Remember that these polls are surveying "weak" AGI, although I do think that the context window of Claude 3.5 Sonnet is large enough that you could have it produce the grocery list given several camera angles of the fridge's contents, what you need in total, and the dietary restrictions, and have it forget fewer items than the average human.

I'm with you in expecting that one of the first, if not the first, thing that models will become superintelligent at is designing models because there is probably more training data available on model design, and it only involves computer programming, compared to any other subject.

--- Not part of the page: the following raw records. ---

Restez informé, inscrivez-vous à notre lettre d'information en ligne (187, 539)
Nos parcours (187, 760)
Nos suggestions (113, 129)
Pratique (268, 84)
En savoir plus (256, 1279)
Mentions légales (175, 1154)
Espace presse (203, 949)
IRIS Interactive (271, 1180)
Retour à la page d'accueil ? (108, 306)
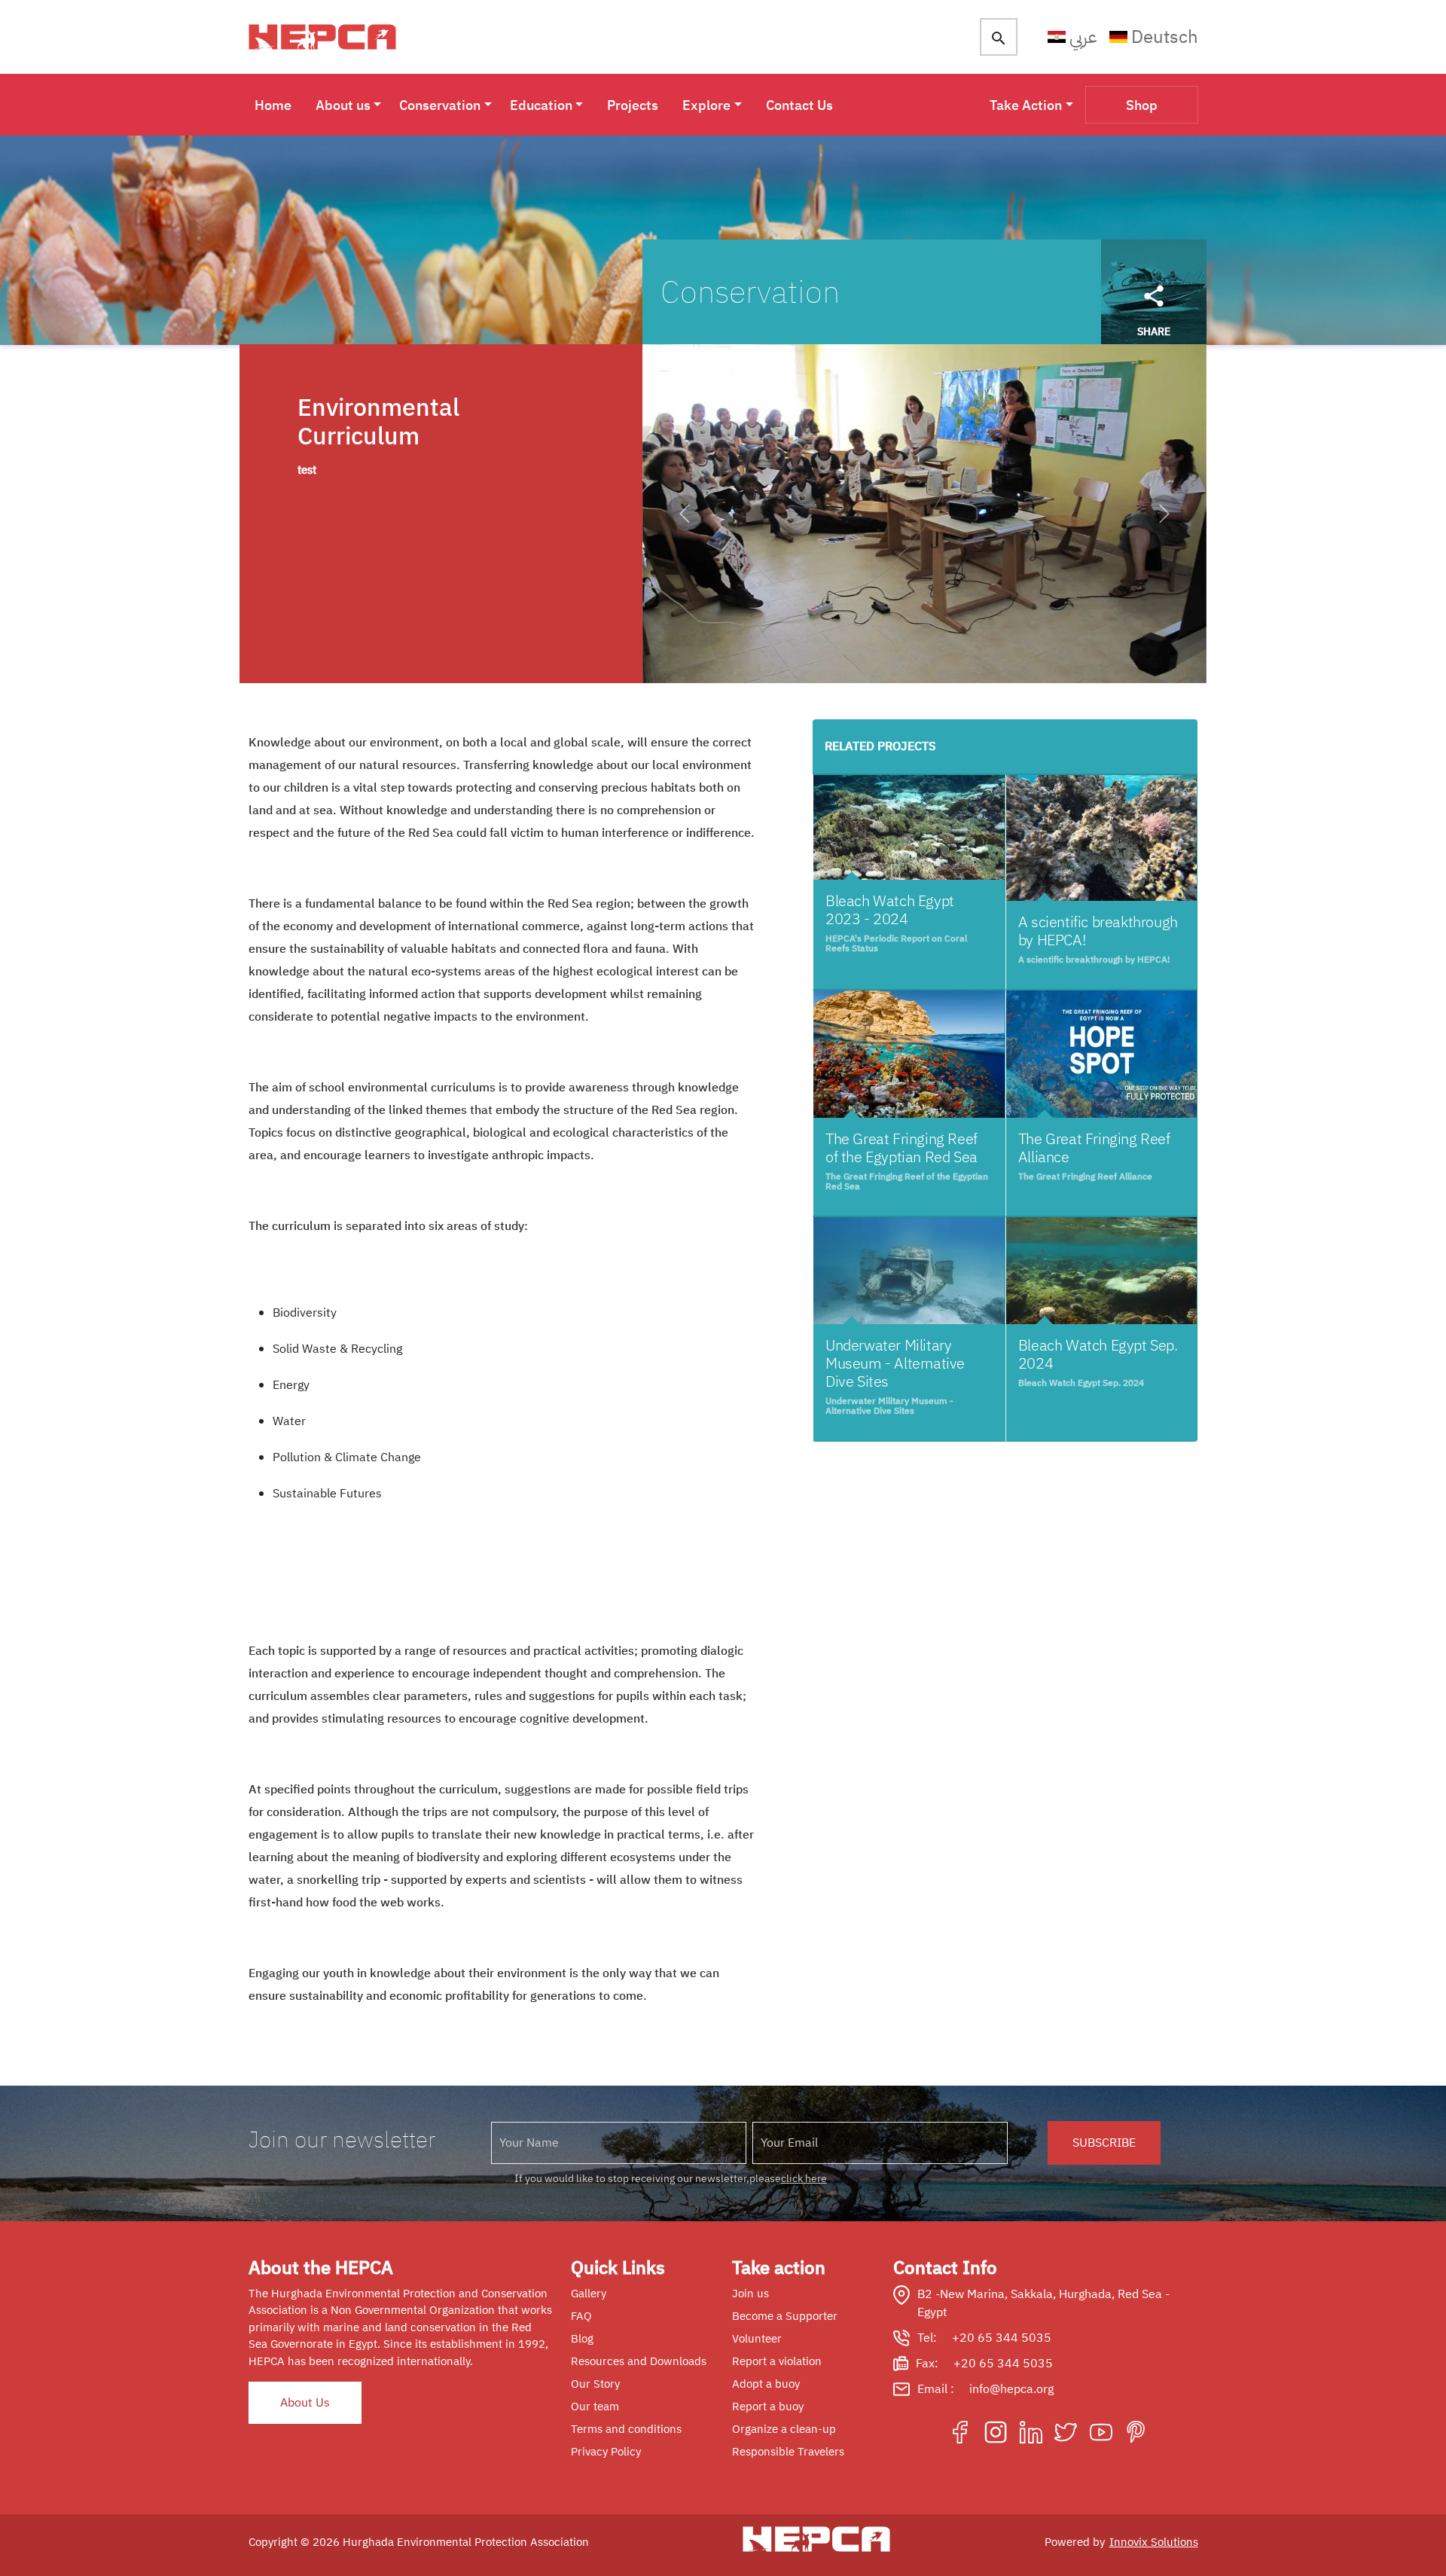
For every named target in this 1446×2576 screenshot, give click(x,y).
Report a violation (777, 2361)
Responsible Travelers (788, 2451)
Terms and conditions (626, 2429)
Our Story (595, 2384)
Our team (595, 2406)
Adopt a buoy (766, 2384)
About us (343, 105)
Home (273, 105)
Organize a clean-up (784, 2429)
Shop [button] (1142, 105)
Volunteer (757, 2338)
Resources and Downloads (638, 2361)
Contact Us (799, 105)
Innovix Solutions (1153, 2542)
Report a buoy (768, 2406)
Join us (750, 2293)
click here (804, 2179)
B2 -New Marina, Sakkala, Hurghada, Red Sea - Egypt (1043, 2303)
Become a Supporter (784, 2316)
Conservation (439, 105)
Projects (632, 105)
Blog (582, 2338)
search (999, 38)
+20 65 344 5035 (1001, 2338)
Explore (706, 105)
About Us (305, 2403)
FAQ (581, 2316)
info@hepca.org (1011, 2389)
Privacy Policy (606, 2451)
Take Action (1026, 105)
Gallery (588, 2293)
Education (541, 105)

@SteveSokolowski A few replies above you claimed, “LLMs are undoubtedly without question smarter than the average human.”

To be explicit, I believe this to be a category error mixing up memorization of the output of human intelligence with intelligence itself. Good memorization leads to the same outcomes as intelligence under circumstances for which training data exists. Yet, it fails when faced with novelty.

LLMs are useful because a lot of things we do can be well solved by interpolation from the creation of other humans and this function approximation gives us a meaningfully useful tool for performing that interpolation. Yet, the minute one steps outside the training data, the solution region is no longer mapped and novel solutions requiring intelligence are required.

One need only make a few modificiations to an existing riddle to see spectacular failure of these systems to encode an ability to reason rather than memorize examples of reasoning.